Chapter 4 - Numbers Games#
1996 Friedman, Daniel P. & Matthias Felleisen. The Little Schemer. 4e. MIT Press.
; n + 1, increase quantity n by unity
(define add1
(lambda (n)
(+ n 1)))
; n - 1, decrease quantity n by unity
(define sub1
(lambda (n)
(- n 1)))
; n + m, nonnegative integer addition - unity added to quantity n, m times
(define o+
(lambda (n m)
(cond
( (zero? m) n )
( else (add1 (o+ n (sub1 m))) ))))
; n - m, nonnegative integer subtraction - unity subtracted from quantity n, m times
(define o-
(lambda (n m)
(cond
( (zero? m) n )
( else (sub1 (o- n (sub1 m))) ))))
; one-tup sum
(define addtup
(lambda (tup)
(cond
( (null? tup) 0 )
( else (o+ (car tup) (addtup (cdr tup))) ))))
; n x m, nonnegative integer multiplication - quantity n added to itself m times
(define x
(lambda (n m)
(cond
( (zero? m) 0 )
( else (o+ n (x n (sub1 m))) ))))
; two-tup sum (elementwise)
(define tup+
(lambda (tup1 tup2)
(cond
( (null? tup1) tup2 )
( (null? tup2) tup1 )
( else (cons (o+ (car tup1) (car tup2)) (tup+ (cdr tup1) (cdr tup2))) ))))
; n > m ?
(define >
(lambda (n m)
(cond
( (zero? n) #f )
( (zero? m) #t )
( else (> (sub1 n) (sub1 m)) ))))
; n < m ?
(define <
(lambda (n m)
(cond
( (zero? m) #f )
( (zero? n) #t )
( else (< (sub1 n) (sub1 m)) ))))
; n = m ?
(define =
(lambda (n m)
(cond
( (> n m) #f )
( (< n m) #f )
( else #t ))))
; n^m, nonnegative integer exponentiation - quantity n multiplied by itself m times
(define exp
(lambda (n m)
(cond
( (zero? m) 1 )
( else (x n (exp n (sub1 m)) )))))
; n/m, nonnegative integer division - the number of times quantity m fits inside of quantity n
(define ÷
(lambda (n m)
(cond
( (< n m) 0 )
( else (add1 (÷ (o- n m) m)) ))))
; get the length of a list
(define length
(lambda (lat)
(cond
( (null? lat) 0 )
( else (add1 (length (cdr lat))) ))))
; get the n-th element of a list
(define pick
(lambda (n lat)
(cond
( (zero? (sub1 n)) (car lat) )
( else (pick (sub1 n) (cdr lat)) ))))
; remove the n-th element of a list
(define rempick
(lambda (n lat)
(cond
( (zero? (sub1 n)) (cdr lat) )
( else (cons (car lat) (rempick (sub1 n) (cdr lat)) )))))
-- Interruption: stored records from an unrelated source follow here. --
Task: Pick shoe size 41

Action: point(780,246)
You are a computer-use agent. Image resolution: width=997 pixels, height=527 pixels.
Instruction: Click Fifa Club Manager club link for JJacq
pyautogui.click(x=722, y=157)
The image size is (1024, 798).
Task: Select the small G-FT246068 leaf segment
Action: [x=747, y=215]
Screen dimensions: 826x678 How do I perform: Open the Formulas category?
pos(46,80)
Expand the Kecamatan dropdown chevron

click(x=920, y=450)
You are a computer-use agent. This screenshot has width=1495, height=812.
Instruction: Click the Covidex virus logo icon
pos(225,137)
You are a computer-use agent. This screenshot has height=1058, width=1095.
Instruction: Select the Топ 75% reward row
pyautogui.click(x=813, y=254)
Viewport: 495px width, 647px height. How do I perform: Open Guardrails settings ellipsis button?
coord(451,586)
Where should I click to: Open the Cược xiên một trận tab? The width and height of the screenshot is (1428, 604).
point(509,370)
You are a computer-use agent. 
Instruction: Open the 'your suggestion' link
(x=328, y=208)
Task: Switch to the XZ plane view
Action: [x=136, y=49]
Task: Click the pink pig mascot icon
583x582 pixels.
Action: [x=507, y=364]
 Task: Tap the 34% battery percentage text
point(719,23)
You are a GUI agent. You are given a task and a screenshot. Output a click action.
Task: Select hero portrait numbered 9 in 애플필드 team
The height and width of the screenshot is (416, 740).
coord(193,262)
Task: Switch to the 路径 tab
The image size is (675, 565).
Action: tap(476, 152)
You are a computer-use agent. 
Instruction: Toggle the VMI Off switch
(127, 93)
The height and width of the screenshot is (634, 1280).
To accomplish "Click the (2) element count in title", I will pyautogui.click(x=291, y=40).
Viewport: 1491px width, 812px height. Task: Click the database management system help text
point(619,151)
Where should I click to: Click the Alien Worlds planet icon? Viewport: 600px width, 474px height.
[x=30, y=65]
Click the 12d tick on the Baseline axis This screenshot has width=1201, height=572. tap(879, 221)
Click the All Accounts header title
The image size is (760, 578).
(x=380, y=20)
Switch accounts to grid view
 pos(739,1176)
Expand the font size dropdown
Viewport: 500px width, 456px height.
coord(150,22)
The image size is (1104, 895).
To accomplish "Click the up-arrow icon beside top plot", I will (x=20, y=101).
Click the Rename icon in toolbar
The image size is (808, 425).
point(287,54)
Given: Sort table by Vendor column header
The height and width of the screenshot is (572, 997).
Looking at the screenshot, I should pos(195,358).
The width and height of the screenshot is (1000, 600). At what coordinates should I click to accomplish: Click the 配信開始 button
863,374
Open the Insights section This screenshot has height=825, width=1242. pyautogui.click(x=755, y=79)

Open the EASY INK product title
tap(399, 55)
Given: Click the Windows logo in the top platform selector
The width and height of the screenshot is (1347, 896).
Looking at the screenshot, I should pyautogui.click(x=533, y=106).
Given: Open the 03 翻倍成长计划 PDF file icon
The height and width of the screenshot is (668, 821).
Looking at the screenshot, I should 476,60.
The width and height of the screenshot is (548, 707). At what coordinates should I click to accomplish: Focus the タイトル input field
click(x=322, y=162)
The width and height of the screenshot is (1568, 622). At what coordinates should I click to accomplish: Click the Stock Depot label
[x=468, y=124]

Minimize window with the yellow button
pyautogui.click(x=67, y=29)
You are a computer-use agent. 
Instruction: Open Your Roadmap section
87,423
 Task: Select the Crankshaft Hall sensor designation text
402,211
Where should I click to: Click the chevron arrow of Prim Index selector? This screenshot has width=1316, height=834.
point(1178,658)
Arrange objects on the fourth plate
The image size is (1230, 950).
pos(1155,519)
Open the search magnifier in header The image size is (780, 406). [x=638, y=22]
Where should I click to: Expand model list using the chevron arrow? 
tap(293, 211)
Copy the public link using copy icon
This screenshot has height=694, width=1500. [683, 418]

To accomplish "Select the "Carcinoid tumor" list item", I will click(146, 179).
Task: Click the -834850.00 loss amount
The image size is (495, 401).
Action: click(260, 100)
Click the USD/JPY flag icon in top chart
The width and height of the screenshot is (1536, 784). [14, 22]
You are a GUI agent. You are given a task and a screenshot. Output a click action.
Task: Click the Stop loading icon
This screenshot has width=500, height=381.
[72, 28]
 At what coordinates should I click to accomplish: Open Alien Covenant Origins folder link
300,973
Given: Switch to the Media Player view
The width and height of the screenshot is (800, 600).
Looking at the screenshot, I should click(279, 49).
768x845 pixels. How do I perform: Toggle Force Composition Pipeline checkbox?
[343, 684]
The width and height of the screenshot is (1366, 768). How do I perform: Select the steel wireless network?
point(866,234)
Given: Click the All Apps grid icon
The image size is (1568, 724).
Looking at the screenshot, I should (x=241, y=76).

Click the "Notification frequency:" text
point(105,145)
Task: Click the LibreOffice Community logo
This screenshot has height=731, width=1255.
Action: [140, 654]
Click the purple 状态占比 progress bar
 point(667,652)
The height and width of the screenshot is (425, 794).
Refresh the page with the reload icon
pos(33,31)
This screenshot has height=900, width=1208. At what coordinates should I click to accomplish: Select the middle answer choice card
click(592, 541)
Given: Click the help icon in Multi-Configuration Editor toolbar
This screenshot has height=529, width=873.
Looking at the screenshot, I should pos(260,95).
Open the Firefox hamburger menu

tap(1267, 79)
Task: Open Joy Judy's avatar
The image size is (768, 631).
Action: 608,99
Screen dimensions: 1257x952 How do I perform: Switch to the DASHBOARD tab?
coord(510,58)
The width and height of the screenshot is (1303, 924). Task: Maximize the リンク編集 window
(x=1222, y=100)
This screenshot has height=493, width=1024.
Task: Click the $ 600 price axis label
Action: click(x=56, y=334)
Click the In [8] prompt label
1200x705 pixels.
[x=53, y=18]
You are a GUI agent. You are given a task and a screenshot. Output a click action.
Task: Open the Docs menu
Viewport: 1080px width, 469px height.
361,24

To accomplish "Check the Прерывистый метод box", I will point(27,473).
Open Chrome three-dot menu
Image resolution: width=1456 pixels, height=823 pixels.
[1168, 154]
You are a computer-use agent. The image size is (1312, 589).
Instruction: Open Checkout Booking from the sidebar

; remove all numbers from a list
(define no-nums
(lambda (lat)
(cond
( (null? lat) '())
( (number? (car lat)) (no-nums (cdr lat)))
( else (cons (car lat) (no-nums (cdr lat)) )))))
; remove all non-numbers from a list
(define all-nums
(lambda (lat)
(cond
( (null? lat) '() )
( (number? (car lat)) (cons (car lat) (all-nums (cdr lat))) )
( else (all-nums (cdr lat)) ))))
; equals, atoms and numbers
(define eqan?
(lambda (a1 a2)
(cond
( (and (number? a1) (number? a2)) (= a1 a2) )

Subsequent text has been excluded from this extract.